Luckily for all concerned, in Amanda’s case, very soon after she was unplugged from the ventilator she didn’t breathe and her heart stopped. Surgeons took her liver, kidneys and pancreas.

Amen to that.

Amanda illustrates a new form of organ donation that can help address our ever-widening gap between the supply and demand of viable organs: patients who are not quite dead but very much dying, be it from brain death or cardiac death.

With modern technology like respirators and tube feedings, the brain damaged, unconscious Amanda could have been kept “alive” for a very long time. Kept ”alive” with zero possibility of recapturing a viable life. Draining away both her existence and the life her organs could give others.

Truog’s (and for that matter Sanghavi’s) exasperation with the current definition of “death” reminds one of Jeremiah 5:21: ” Hear now this, O foolish people, and without understanding; which have eyes, and see not; which have ears, and hear not“. Simply put, patients have begun dying, and the only uncertainty is when, not if. Patients’ families accept this and ask to donate their relative’s organs. But there’s a roadblock: the patient is not, as currently defined,  “dead”.

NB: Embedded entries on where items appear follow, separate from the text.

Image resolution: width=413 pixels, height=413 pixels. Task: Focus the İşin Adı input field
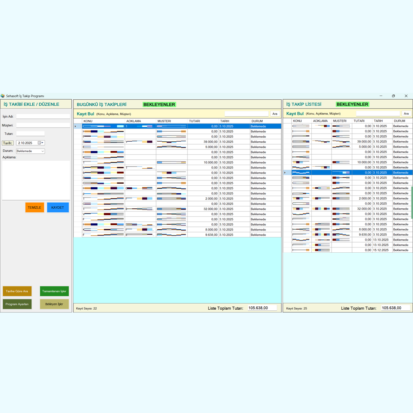(x=43, y=116)
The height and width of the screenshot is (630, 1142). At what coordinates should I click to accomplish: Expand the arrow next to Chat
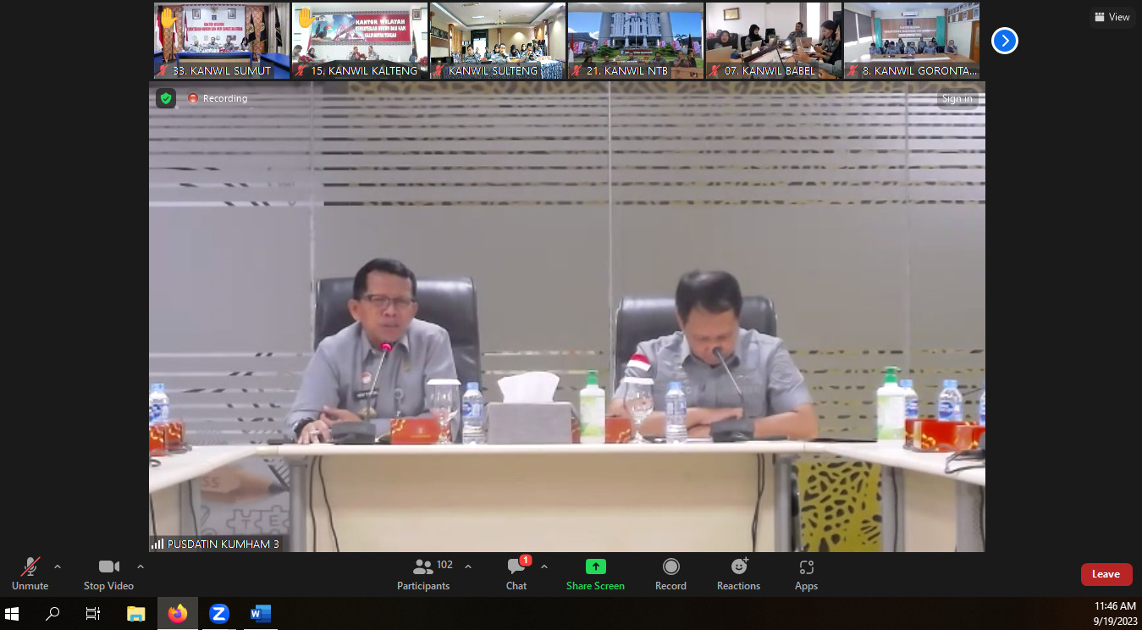tap(544, 566)
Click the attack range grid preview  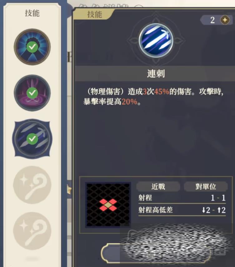[108, 205]
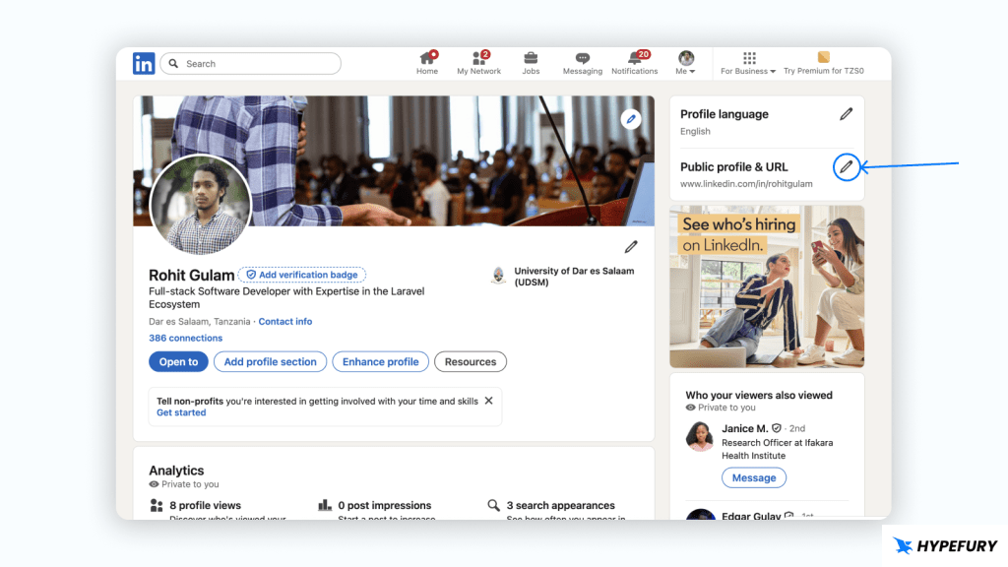This screenshot has height=567, width=1008.
Task: Open the Jobs briefcase icon
Action: pos(531,61)
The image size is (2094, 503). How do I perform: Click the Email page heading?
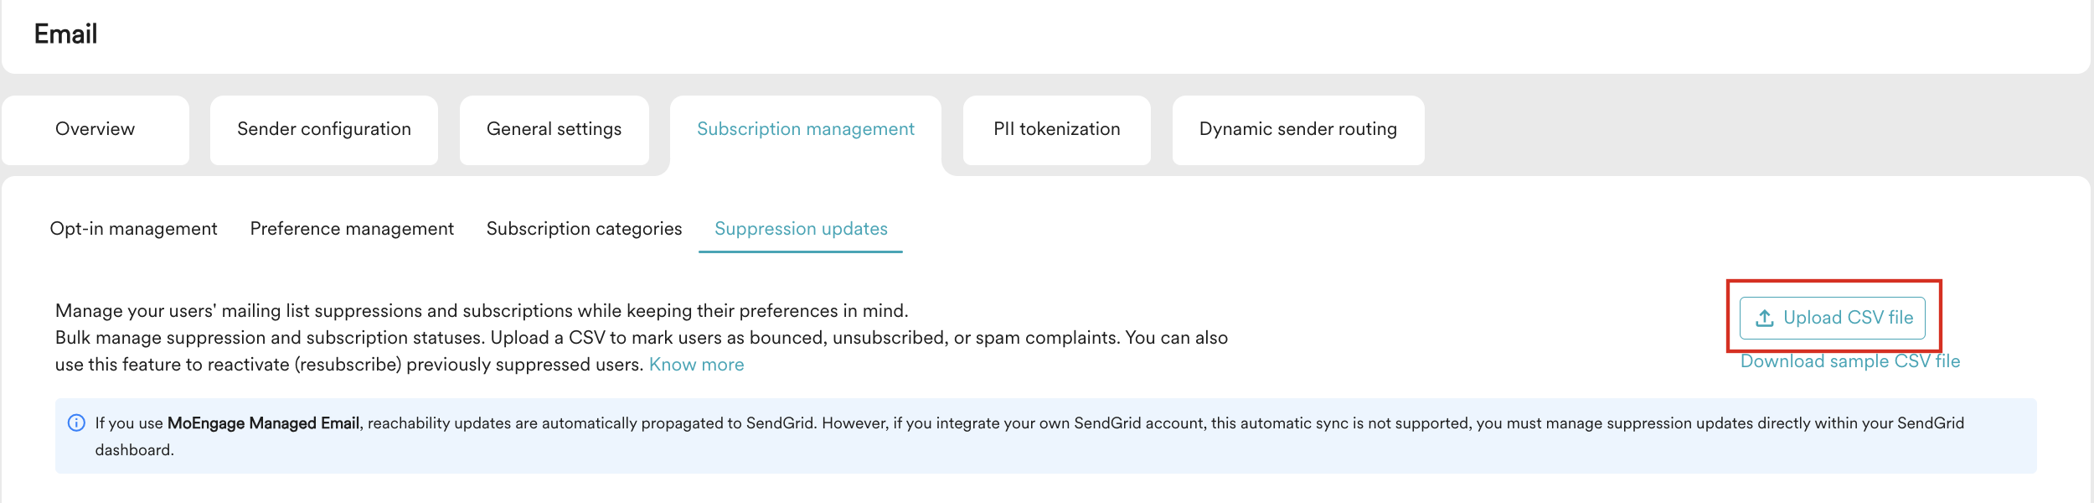[x=64, y=34]
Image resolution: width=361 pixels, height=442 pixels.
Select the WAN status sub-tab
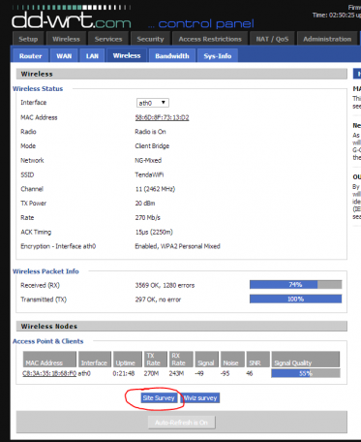coord(64,55)
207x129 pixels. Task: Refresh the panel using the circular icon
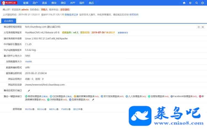(x=199, y=27)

So let’s move the roadblock.

The Dead Donor Rule impedes the ability to harvest organs by defining death too narrowly, robbing some patients of their wishes to donate viable organs and resulting in hastening deaths amongst would be transplant recipients.

Just as we have long debated when life begins, perhaps it’s time we debated just when life ends.

There are 1,600 people on organ transplant waiting lists in Australia. 1,600 reasons to start that debate.